**WORK TO BE COMPLETED:**
Exactly the lines from the line containing "Given: Switch to the Schedule tab" through the final line of the entries below must be returned, and only those, without pictures.

Collected data entries
━━━━━━━━━━━━━━━━━━━━

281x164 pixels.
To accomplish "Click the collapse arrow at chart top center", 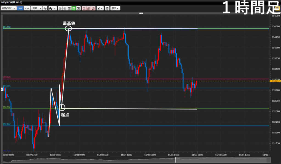I will [x=141, y=13].
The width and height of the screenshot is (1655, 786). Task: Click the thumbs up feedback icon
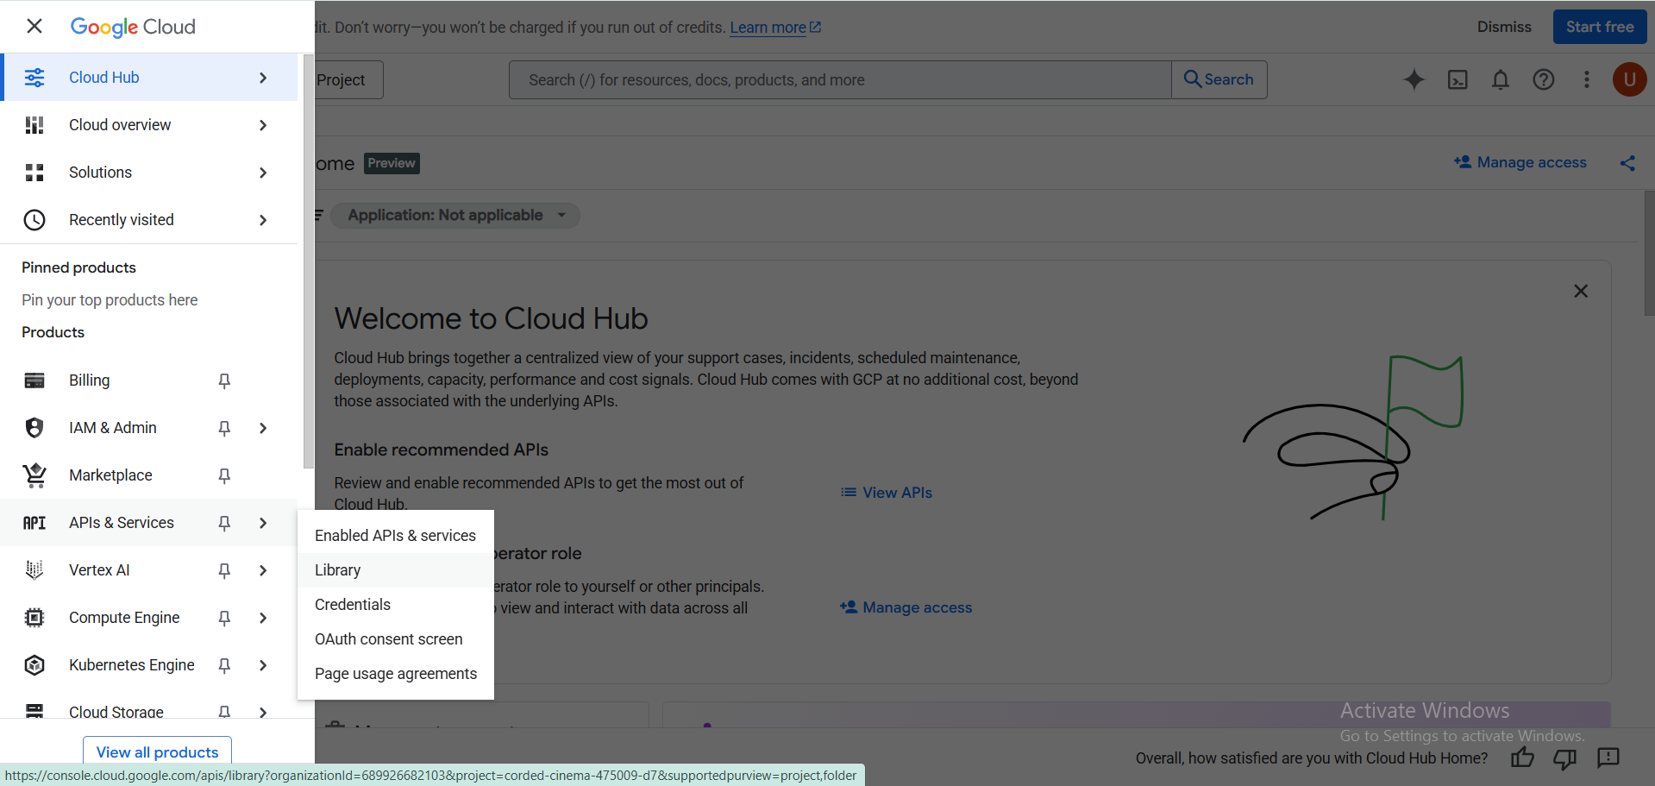point(1522,758)
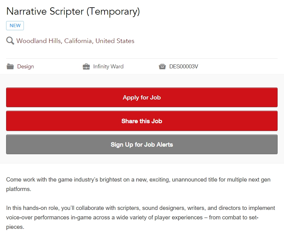Click the words 'United States' in the location
The width and height of the screenshot is (284, 234).
pyautogui.click(x=115, y=41)
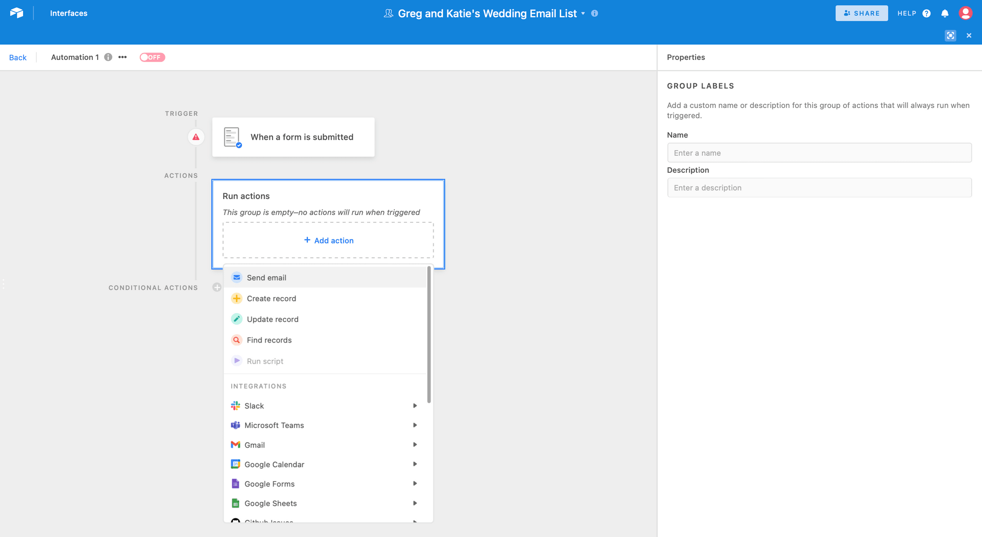This screenshot has height=537, width=982.
Task: Click the Update record action icon
Action: click(x=236, y=319)
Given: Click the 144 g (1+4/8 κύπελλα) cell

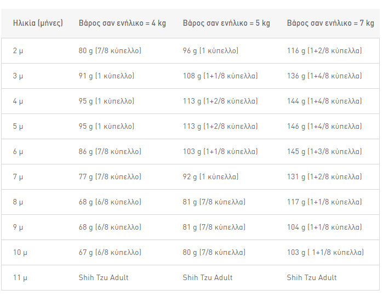Looking at the screenshot, I should (324, 101).
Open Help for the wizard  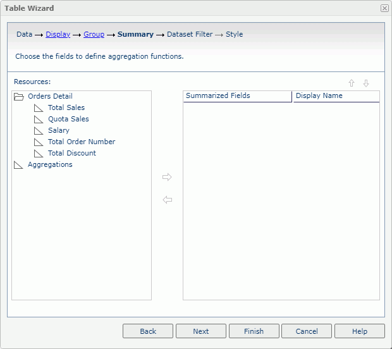[x=359, y=331]
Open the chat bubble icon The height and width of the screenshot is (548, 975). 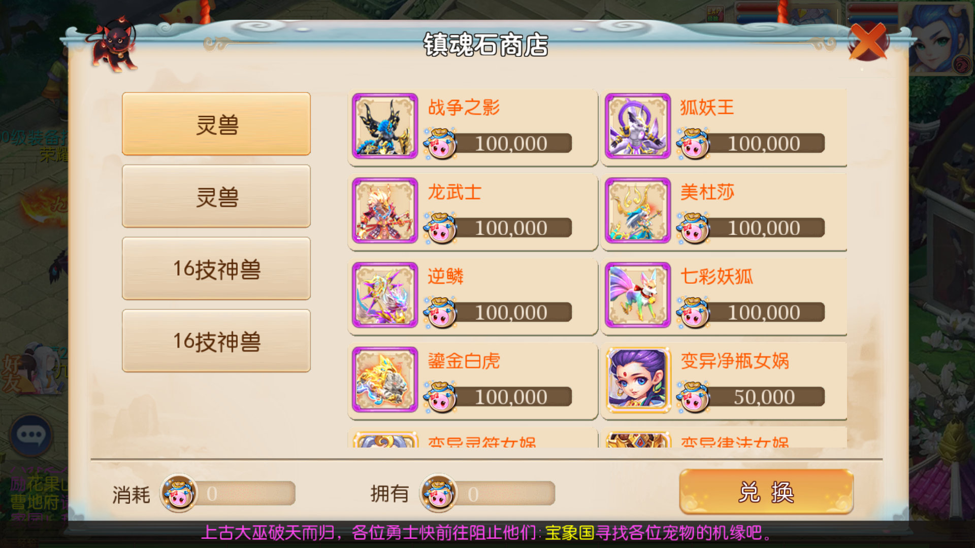[x=31, y=435]
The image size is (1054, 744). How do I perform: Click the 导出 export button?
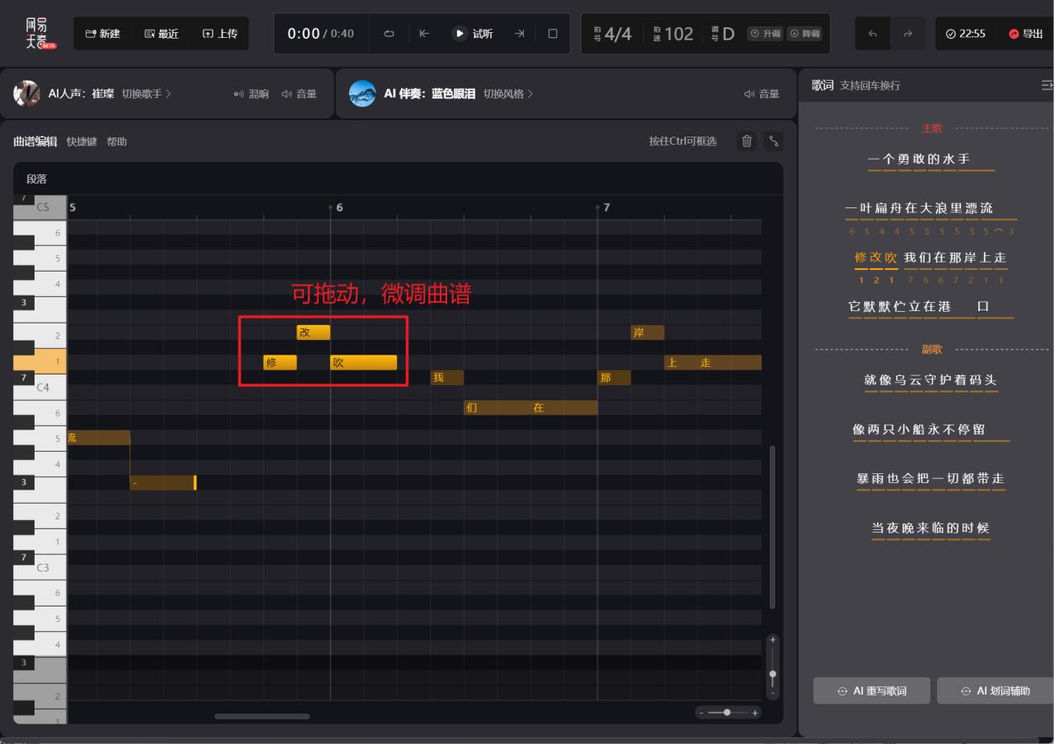[1025, 34]
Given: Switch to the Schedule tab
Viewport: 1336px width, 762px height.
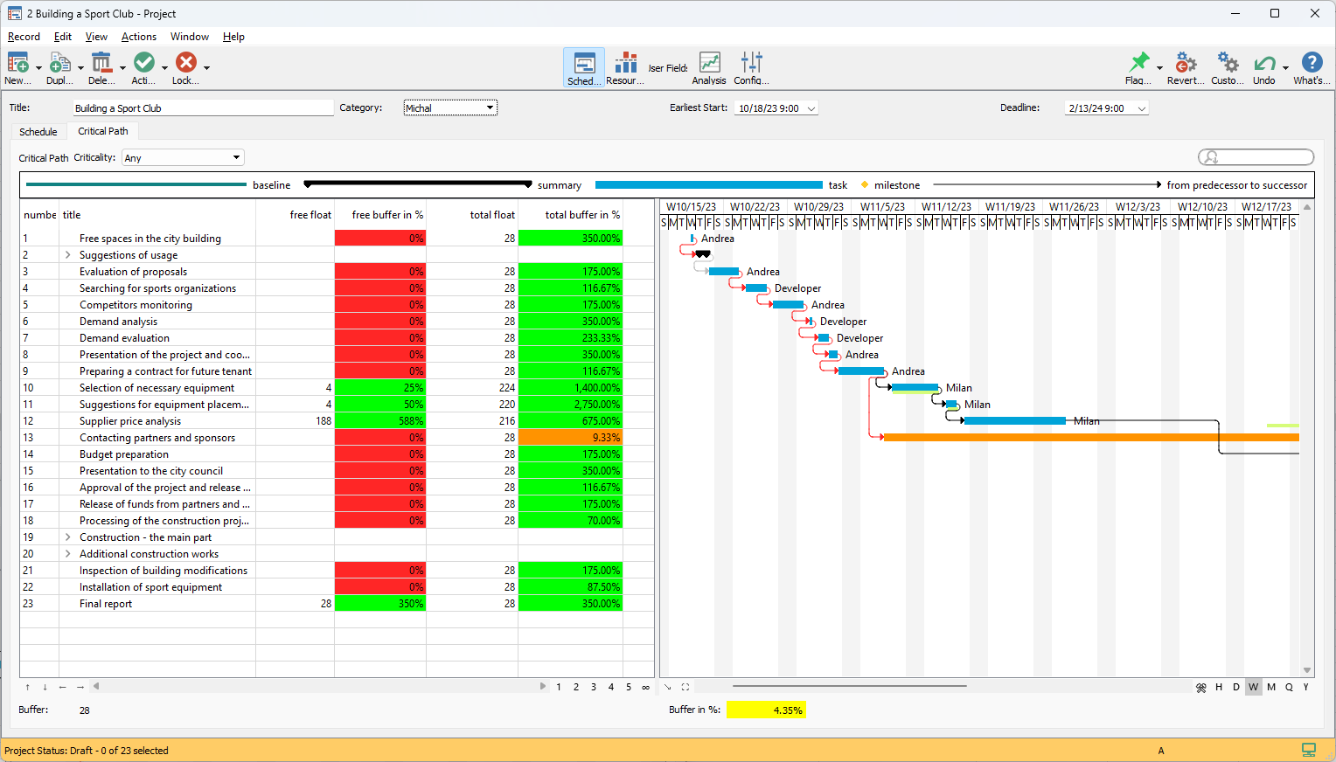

━━━━━━━━━━━━━━━━━━━━

**WORKED SOLUTION:**
Given: Switch to the Schedule tab
Viewport: 1336px width, 762px height.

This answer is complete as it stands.